The concert will feature three special works written by Beethoven (1770-1827) during the last years of his life: Piano Sonata No. 30 in E major, Op. 109 (1820-21); Piano Sonata no. 31 in A-flat major, Op. 110 (1821-22); and Piano Sonata no. 32 in C minor, Op. 111 (1822-23).


Timothy Gaylard
“We are truly privileged to welcome Dr. Gaylard to our campus community,” said Assistant Professor of Music Anna Billias, who is organizing the concert. “These Beethoven sonatas are very challenging material, and I look forward to hearing them performed by a pianist of such exceptional ability.”

A professor of music, Gaylard joined the faculty at Washington and Lee University in 1984. He was head of the department from 2000 to 2008 and interim chair from 2012 to 2013. He is both a musicologist and a pianist.

As a musicologist, Gaylard’s recent research has included work on English piano music, the history and development of the Prague Spring Festival, the piano music of Liszt, and the last three piano sonatas of Beethoven. He presented papers for the American Musicological Society on “Charon Dialogues” and “The Meeting of Mozart and Beethoven in 1787.” Publications include several liner notes for recordings, including those by Luciano Pavarotti, Kiri Te Kanawa and other singers on the Gala and Bella Voce labels. Since 2011, he has been a regular reviewer of the Roanoke Symphony for The Roanoke Times.

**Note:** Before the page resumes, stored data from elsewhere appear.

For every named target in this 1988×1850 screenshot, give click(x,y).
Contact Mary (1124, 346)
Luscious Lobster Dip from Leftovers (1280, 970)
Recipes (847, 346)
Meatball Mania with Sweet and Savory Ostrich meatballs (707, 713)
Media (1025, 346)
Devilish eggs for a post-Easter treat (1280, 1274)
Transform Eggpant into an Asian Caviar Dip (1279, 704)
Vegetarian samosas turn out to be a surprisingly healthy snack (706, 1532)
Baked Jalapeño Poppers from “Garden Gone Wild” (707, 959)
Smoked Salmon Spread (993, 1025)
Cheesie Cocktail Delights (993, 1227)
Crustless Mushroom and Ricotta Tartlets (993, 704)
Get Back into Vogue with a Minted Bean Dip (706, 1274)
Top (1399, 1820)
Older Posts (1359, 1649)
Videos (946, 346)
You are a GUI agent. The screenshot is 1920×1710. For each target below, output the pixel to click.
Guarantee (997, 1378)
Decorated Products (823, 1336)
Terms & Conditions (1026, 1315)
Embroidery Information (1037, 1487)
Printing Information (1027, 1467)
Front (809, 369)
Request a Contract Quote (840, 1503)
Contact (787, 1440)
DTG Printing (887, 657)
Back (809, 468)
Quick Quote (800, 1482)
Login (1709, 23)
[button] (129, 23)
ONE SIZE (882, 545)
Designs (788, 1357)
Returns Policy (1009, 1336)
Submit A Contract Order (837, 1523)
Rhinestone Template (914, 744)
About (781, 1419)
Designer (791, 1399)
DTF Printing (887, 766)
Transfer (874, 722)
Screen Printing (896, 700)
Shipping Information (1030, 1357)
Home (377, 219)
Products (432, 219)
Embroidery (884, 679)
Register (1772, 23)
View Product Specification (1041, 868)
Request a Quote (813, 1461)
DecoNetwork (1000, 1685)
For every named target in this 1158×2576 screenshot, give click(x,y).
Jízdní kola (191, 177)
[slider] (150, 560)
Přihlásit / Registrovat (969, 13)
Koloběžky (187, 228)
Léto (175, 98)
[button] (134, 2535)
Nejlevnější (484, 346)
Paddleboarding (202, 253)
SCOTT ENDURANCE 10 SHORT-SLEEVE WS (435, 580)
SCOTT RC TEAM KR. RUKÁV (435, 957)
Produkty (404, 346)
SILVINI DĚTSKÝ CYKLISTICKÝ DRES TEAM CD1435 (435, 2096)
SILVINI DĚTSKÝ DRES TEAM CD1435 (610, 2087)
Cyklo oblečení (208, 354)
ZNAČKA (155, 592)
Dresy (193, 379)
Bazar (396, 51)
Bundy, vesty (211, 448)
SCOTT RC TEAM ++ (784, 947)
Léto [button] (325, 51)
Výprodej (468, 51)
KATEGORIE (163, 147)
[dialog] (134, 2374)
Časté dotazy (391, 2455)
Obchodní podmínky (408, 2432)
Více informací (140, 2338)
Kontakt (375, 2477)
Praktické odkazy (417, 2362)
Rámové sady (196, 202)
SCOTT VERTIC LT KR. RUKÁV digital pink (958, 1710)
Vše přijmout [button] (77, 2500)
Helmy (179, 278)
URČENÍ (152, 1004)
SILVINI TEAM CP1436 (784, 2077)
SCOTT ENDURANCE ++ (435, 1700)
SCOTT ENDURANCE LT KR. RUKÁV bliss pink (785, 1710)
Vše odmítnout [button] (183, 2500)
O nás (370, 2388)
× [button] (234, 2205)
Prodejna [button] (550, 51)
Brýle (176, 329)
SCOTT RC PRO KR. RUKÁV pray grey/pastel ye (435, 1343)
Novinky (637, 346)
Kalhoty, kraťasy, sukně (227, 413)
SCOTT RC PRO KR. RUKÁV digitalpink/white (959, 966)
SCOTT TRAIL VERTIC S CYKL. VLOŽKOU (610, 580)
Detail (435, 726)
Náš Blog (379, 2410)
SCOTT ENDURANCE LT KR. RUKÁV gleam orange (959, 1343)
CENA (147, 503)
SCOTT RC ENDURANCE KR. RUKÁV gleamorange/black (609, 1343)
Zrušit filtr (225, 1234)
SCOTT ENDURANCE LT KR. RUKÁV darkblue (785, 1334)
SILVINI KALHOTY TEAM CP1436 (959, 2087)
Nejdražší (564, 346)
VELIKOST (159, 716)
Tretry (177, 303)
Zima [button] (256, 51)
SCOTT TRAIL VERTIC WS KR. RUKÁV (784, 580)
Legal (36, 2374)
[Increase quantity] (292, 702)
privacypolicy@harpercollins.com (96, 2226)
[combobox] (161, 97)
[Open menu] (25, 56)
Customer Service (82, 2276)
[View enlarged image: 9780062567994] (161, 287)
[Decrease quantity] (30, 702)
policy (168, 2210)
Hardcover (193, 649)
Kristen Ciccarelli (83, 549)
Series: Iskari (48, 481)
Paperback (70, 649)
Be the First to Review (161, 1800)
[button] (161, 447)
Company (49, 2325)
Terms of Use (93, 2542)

As a pianist, Gaylard has won several prizes and awards in music festivals and competitions in Ottawa, Toronto and Quebec, and has performed on radio and television in both the United States and Canada. He has played as soloist with the Ottawa Civic Symphony and with the orchestras of Carleton, Columbia and Washington and Lee universities. On the Washington and Lee campus, he has given many solo recitals in the Lenfest Center for the Performing Arts, Wilson Hall and Lee Chapel.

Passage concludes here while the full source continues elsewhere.